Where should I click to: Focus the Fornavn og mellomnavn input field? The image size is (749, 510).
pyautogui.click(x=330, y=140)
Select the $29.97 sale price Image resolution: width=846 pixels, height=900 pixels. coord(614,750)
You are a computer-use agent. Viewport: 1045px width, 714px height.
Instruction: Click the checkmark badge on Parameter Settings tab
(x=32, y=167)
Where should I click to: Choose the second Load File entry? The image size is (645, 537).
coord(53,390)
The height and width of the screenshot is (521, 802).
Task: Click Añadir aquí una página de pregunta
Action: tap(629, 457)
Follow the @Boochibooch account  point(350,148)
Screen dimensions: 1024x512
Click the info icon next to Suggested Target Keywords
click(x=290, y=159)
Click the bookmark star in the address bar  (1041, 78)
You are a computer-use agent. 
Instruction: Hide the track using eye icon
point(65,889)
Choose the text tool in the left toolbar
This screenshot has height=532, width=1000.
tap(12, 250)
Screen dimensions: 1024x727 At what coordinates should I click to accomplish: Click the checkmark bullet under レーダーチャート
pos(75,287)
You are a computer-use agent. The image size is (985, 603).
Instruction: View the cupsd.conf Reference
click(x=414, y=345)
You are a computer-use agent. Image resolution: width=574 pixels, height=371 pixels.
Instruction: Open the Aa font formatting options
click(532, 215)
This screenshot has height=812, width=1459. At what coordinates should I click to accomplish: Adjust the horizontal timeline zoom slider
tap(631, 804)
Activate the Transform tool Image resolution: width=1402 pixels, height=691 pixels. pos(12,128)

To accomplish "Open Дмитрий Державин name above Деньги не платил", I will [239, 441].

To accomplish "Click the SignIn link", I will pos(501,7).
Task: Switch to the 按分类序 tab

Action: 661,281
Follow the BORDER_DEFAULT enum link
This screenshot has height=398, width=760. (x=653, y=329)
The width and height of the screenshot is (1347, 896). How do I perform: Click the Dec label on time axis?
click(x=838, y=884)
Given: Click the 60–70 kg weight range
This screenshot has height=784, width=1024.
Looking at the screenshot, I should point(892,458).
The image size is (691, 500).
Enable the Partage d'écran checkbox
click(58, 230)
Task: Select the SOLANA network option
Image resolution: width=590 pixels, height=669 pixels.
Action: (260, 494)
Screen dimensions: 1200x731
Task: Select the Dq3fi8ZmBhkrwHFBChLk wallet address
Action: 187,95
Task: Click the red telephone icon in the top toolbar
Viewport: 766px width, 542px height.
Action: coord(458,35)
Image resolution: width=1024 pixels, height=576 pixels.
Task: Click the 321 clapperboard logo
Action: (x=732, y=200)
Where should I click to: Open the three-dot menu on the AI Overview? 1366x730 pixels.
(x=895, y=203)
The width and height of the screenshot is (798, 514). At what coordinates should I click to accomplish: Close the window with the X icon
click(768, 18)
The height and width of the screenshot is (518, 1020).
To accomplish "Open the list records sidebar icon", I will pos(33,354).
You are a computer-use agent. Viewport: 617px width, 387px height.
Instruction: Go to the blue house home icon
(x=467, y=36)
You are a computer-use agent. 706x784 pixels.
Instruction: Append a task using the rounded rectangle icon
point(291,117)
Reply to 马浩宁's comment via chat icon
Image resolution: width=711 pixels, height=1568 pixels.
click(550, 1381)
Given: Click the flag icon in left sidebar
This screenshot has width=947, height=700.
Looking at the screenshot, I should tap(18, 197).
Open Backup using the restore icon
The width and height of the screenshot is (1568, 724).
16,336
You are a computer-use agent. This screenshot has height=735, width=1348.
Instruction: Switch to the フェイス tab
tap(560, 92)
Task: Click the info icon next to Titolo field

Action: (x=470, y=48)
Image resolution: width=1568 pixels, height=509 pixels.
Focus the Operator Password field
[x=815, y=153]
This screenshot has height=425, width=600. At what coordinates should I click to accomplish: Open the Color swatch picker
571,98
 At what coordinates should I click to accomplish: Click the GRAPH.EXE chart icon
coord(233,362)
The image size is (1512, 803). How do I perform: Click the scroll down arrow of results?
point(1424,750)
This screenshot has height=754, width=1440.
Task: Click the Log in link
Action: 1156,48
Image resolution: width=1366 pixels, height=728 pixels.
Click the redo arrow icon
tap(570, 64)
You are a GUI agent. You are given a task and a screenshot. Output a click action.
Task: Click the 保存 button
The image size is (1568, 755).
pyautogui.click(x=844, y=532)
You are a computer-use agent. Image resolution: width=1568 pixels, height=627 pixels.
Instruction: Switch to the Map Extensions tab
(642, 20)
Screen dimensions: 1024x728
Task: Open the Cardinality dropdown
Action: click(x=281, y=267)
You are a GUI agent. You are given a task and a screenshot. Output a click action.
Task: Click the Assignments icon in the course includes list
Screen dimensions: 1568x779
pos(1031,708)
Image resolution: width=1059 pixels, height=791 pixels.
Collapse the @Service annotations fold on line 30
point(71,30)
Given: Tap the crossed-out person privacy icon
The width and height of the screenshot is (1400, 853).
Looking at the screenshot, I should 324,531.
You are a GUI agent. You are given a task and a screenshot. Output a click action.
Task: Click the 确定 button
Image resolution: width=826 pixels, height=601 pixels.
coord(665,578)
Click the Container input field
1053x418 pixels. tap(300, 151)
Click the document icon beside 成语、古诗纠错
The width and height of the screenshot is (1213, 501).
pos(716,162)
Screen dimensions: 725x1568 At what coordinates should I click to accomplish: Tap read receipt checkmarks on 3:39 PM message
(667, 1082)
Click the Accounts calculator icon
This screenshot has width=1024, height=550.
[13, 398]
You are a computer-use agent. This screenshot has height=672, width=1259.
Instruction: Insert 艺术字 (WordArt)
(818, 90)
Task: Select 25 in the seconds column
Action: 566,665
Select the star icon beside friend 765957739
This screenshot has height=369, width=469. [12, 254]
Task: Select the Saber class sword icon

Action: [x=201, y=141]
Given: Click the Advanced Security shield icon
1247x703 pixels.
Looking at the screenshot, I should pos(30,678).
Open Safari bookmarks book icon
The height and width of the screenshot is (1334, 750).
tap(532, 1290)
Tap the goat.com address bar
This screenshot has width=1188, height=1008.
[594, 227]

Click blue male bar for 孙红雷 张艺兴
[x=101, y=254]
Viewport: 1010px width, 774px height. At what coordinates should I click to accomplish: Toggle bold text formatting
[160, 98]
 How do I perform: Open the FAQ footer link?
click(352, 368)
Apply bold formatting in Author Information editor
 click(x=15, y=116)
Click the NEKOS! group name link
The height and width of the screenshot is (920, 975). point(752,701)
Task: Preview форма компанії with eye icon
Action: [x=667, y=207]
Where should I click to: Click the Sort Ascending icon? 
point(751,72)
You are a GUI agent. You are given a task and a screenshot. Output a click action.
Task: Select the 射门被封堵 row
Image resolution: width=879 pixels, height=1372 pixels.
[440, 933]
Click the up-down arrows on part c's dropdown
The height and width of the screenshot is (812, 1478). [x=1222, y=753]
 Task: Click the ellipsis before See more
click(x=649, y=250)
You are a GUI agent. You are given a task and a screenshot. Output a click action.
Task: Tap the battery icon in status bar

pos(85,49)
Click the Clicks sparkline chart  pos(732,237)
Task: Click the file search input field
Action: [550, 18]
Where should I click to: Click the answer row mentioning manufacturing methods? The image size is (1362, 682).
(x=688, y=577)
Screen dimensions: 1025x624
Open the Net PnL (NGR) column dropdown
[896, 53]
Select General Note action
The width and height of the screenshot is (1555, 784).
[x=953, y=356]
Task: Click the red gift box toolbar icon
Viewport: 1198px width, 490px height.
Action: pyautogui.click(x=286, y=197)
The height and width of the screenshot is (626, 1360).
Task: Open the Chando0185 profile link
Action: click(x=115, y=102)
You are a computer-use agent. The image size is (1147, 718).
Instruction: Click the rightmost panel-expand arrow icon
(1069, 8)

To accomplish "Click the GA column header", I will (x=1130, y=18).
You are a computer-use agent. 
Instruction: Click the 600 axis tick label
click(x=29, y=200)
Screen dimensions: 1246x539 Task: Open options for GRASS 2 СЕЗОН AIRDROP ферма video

==============================

- _PROBLEM DETAILS_
Pull every line with the string "button" out of the material.

- _YOUR RESPONSE_
Task: Click the 保存 button
Task: Click the 确定 button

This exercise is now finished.